Tagged: “emotional forgiveness”
My husband and I do not have children yet, but he has expressed concern that I might overemphasize forgiveness to them and make them weaklings. What would you say to that?
Your husband is not seeing forgiveness deeply enough. Forgiveness is most certainly not a sign of weakness, but rather a sign of courage and strength. After all, the forgiver is offering mercy through a heart of pain. I think the children need to know about forgiveness so that when others’ injustices hurt them, they know how to forgive as a way of reducing unhealthy anger toward the one who acted badly. The forgiveness may make a legitimate reconciliation possible for them.
My husband continued to challenge me, saying that I am too soft on forgiving, and that I will likely stay in my job for a lifetime, even when my boss is mean to me, which he sometimes is.
Your partner is confusing forgiveness with reconciliation. You need to point out the difference between the two. Forgiving is a moral virtue in which you willingly decide to have mercy on the one who behaved unjustly. Reconciliation is not a moral virtue, but instead is a negotiation strategy between two or more people coming together in mutual trust. Therefore, you can forgive and find a new job if your boss continues to be unreasonable in your judgement.
Here is my second question about my partner’s and my disagreements on forgiveness. He somewhat angrily said this to me: “You are so enthusiastic about forgiveness that you would let dangerous prisoners out of jail.” How do I handle that accusation?
Your partner may not understand that one can forgive and seek justice at the same time.. As you forgive, you can ask for fairness from the one who behaved badly.
My partner, who is my husband, and I have been discussing forgiveness in our relationship. I was surprised to hear his views, actually. For example, he muttered under his breath, “She is too concerned about forgiveness. That’s all she mentions lately.” I have other questions for you, but I wanted to start with this one. How do you suggest I handle this?
It seems that your partner is not as enthusiastic about forgiveness as you are. In such a case, I tend to ask each person to be tolerant of the other’s acceptance or non-acceptance of forgiveness. In other words, let him choose forgiveness in the situations that are reasonable for him (even if you have a different view for yourself). In a similar way, it would be good if your partner lets you have the free will to choose forgiveness in the situations that are reasonable for you. This may take time for each of you to adjust to each other’s forgiveness patterns, but the main point is to give each other the freedom to choose forgiveness when each of you is ready.

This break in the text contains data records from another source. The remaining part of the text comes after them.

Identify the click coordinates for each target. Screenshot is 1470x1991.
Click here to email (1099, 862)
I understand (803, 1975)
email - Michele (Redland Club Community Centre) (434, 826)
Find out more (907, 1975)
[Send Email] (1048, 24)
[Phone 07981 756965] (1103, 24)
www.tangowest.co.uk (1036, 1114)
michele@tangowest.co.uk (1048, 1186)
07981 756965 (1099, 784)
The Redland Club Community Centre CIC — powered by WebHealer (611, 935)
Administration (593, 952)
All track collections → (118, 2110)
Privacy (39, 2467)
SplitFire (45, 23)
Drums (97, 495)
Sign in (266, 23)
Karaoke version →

Is there ever a time when the process of healing takes a different turn from forgiveness? Here is an example: Suppose I forgive my partner for a certain unfairness. Then she does the same injustice again, and I forgive again. She then does this a third time. Do I drop forgiveness and move in another direction, or do I forgive again?
I have found that as a person continues with an unfair set of actions, the forgiveness process becomes more challenging because the anger can build up even more. Yet, it is under such circumstances that forgiveness remains very important so that your anger does not get in the way of your well-being or the relationship. Under the circumstances you describe, I would urge you not to abandon forgiveness but instead to carefully add the quest for justice. Forgive and ask the person to please change the behavior that is upsetting you. It may take time for the other person to change the behavior, but if you see genuine effort, this may be an encouragement for you.